Si tratta, certo, di passare da una situazione piuttosto tradizionale, cui gli Italiani sono abbastanza assuefatti ad una del tutto avveniristica, come quella di affidare la gestione del condominio agli algoritmi della AI. Ma è evidente che la vecchia situazione, già poco soddisfacente, che tende a un rapido peggioramento. Soprattutto da quando, a causa della pandemia di Covid, i governi Conte e Draghi hanno tenuto a galla l’economia del Paese finanziando programmi di ristrutturazione edilizia, che sono costati oltre cento miliardi di euro e hanno offerto enormi opportunità di frode.  Il problema peraltro diventerà davvero esplosivo, e il passaggio dalla gestione umana a quella dell’Intelligenza Artificiale diverrà indispensabile ad assai breve termine. Quando, per effetto della politica ambientale imposta dalla UE, gli edifici residenziali dovranno diventare delle “Comunità Energetiche”, finalizzate a produrre energia elettrica principalmente per autoconsumo (in determinate ore) , ma tecnicamente ed economicamente in grado di venderla alla rete in altre. ore. Si può facilmente immaginare i costi, gli sprechi e le liti se a gestire tutto ciò dovessero essere le attuali Amministrazioni di Condominio.
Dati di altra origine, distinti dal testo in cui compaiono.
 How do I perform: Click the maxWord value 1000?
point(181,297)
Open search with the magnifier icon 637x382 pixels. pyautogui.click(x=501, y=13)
Una scelta con scarse alternative

Unione Europea e impegni internazionali a parte, è questa una linea di politica energetica che l’Italia dovrà comunque seguire, dato che la Penisola non dispone di molte fonti alternative di energia pulita. Nelle Alpi ci sono già seicento dighe, e l’ultimo sforzo per costruirne un’altra, quella del Vajont, si concluse – come i più anziani forse ricordano – con una frana che riempì il bacino di sassi, facendo debordare l’acqua oltre la diga (che resistette egregiamente alla terribile spinta) e uccise duemila persone.  Pochissime poi sono le aree incolte e ancor meno quelle prive di valore paesaggistico o storico architettonico, e quindi utilizzabili per il fotovoltaico. Pochissimo anche il vento a causa del tradizionale bel clima di cui abbiamo sempre goduto.  E poi, l’Italia soffre l’assenza di maree e di moto ondoso potenzialmente utilizzabile per produrre energia elettrica perché non dispone di coste oceaniche, ma solo di coste mediterranee. Realtà così diverse che Giulio Cesare, al momento di passare, dopo la conquista della Gallia, a quella della Britannia, dovette affrontare una sorta di ammutinamento dei suoi pur coraggiosi e fedeli legionari. I quali, abituati alle onde e alle maree del Mediterraneo erano letteralmente in preda al terrore di imbarcarsi, nel vedere quali dimensioni e quale forza avessero questi fenomeni sulle coste della Manica.